## WHAT YOU WILL DO
The entries follow. Copy every line in which "from" appears.

## RECORDS PROVIDED
⁂

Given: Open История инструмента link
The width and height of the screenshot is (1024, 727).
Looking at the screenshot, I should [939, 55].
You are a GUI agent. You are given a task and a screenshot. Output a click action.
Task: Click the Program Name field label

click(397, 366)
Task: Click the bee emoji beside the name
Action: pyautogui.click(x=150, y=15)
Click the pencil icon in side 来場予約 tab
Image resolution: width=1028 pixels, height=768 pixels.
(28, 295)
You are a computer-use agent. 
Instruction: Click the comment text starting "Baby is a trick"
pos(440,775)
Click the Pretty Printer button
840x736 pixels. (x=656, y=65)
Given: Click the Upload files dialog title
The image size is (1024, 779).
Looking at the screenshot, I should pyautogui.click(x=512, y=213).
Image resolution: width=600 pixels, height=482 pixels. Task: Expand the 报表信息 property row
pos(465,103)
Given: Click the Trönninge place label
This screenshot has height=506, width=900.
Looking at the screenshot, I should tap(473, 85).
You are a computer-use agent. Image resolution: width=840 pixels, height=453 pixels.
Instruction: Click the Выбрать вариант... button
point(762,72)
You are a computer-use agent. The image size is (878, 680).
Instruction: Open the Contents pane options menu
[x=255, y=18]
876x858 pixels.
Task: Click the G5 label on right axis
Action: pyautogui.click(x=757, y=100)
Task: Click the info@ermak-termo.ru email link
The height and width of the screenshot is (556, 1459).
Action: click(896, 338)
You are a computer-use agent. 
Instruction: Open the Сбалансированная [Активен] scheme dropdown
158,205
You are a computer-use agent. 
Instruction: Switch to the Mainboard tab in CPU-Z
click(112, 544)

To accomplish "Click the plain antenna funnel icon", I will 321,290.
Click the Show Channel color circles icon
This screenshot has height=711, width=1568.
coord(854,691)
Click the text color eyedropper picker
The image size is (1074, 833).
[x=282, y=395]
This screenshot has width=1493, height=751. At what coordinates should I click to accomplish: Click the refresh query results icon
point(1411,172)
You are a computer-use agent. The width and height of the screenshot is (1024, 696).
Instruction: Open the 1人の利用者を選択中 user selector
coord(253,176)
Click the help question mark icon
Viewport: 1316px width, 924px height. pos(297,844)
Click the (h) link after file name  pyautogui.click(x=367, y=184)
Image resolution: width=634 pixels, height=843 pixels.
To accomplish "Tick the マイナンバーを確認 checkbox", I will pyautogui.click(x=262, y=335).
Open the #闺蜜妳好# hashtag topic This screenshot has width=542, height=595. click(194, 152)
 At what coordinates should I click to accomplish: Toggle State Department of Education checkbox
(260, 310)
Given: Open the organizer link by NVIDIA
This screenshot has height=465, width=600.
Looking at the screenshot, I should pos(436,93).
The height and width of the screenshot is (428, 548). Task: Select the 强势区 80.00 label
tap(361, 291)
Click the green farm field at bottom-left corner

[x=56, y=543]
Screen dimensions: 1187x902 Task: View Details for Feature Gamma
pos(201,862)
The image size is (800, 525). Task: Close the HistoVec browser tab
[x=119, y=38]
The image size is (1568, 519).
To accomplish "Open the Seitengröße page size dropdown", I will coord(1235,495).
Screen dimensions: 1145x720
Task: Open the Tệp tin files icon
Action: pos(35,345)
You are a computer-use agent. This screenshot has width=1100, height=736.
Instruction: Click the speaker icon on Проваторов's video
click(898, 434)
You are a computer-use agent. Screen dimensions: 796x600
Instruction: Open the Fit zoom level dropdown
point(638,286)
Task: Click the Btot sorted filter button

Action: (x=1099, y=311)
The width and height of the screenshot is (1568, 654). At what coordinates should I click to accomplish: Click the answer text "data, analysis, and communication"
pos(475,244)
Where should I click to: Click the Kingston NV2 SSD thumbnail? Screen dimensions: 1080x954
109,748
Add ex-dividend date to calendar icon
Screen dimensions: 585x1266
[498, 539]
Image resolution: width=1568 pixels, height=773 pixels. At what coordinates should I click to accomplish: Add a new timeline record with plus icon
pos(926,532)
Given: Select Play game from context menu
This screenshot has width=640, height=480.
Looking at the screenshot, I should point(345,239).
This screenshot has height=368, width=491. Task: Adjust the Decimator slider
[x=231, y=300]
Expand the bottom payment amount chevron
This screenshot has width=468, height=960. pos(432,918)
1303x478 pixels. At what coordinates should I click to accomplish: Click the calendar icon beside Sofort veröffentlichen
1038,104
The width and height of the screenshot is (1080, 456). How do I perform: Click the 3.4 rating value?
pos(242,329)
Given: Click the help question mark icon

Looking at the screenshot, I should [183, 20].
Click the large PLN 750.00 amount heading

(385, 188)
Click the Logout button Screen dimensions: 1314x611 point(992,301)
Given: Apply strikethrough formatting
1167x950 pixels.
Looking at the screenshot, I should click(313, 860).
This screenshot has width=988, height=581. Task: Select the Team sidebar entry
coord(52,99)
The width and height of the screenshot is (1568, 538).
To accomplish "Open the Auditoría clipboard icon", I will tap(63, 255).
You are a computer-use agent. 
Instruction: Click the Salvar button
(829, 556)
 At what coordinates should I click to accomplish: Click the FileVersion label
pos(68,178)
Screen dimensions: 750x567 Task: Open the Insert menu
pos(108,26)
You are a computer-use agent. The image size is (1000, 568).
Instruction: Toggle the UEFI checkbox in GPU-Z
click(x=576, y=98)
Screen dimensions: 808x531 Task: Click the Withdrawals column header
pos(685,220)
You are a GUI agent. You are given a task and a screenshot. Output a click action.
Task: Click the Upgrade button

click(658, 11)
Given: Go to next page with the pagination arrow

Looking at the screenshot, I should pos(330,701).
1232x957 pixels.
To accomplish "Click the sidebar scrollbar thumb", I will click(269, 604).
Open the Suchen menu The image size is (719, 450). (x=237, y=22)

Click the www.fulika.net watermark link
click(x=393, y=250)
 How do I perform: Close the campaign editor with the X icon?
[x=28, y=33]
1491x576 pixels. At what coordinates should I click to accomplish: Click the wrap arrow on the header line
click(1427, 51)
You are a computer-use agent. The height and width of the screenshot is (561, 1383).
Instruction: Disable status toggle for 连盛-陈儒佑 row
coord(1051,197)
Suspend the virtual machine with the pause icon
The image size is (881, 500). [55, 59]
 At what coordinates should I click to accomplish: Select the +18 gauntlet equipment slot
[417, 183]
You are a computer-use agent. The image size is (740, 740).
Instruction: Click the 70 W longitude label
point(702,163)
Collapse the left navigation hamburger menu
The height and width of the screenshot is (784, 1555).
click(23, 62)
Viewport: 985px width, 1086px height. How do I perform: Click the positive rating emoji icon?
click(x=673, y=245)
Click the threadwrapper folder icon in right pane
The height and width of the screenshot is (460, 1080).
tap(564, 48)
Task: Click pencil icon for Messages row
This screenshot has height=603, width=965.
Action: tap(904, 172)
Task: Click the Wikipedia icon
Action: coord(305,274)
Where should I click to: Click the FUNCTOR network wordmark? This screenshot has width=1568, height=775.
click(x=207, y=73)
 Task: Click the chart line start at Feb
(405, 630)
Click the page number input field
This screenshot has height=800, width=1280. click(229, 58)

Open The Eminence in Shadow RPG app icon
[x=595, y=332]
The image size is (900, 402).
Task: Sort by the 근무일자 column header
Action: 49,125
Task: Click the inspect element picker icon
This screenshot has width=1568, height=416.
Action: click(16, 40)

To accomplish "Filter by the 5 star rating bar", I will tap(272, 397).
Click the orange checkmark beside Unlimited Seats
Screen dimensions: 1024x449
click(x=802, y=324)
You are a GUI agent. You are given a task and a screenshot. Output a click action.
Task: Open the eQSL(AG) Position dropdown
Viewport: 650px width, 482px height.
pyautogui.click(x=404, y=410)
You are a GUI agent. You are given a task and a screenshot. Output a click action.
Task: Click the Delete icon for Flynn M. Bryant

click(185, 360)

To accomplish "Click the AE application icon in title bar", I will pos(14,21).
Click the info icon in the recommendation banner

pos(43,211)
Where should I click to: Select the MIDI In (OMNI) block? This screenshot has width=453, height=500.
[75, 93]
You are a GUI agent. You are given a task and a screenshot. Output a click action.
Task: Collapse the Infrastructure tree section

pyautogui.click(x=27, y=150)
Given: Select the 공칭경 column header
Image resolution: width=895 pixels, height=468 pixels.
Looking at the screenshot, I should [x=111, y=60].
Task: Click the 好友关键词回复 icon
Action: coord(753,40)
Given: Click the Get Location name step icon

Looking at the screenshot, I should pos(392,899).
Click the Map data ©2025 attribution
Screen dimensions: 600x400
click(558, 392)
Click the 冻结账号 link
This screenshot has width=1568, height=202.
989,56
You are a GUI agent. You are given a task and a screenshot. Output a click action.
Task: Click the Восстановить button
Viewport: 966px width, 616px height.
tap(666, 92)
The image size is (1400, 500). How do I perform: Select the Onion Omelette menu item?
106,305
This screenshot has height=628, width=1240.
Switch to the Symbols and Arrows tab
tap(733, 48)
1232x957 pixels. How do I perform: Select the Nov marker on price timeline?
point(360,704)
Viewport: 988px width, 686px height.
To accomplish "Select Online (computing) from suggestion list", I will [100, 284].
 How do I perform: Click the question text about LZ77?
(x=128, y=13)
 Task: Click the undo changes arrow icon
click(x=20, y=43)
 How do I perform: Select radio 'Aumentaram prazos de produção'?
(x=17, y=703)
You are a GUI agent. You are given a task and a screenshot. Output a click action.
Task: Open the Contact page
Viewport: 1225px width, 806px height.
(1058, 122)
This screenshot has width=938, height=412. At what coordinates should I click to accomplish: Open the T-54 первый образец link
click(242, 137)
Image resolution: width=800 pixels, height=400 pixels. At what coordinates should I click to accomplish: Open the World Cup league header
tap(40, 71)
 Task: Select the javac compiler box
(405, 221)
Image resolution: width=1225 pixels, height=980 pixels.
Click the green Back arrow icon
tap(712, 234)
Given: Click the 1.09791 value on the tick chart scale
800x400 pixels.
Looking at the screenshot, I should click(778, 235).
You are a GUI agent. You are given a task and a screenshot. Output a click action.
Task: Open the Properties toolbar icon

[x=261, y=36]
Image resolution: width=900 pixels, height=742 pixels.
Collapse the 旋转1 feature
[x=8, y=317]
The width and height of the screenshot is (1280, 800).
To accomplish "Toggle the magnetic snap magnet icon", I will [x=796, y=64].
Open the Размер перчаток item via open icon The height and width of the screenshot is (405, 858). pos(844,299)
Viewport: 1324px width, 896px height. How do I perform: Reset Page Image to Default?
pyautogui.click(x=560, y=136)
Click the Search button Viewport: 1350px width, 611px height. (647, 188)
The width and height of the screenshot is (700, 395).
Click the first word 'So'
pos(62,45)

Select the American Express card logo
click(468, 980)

⁂

## ANSWER TO THIS TASK
Given: Select Play game from context menu
To accomplish "Select Online (computing) from suggestion list", I will [100, 284].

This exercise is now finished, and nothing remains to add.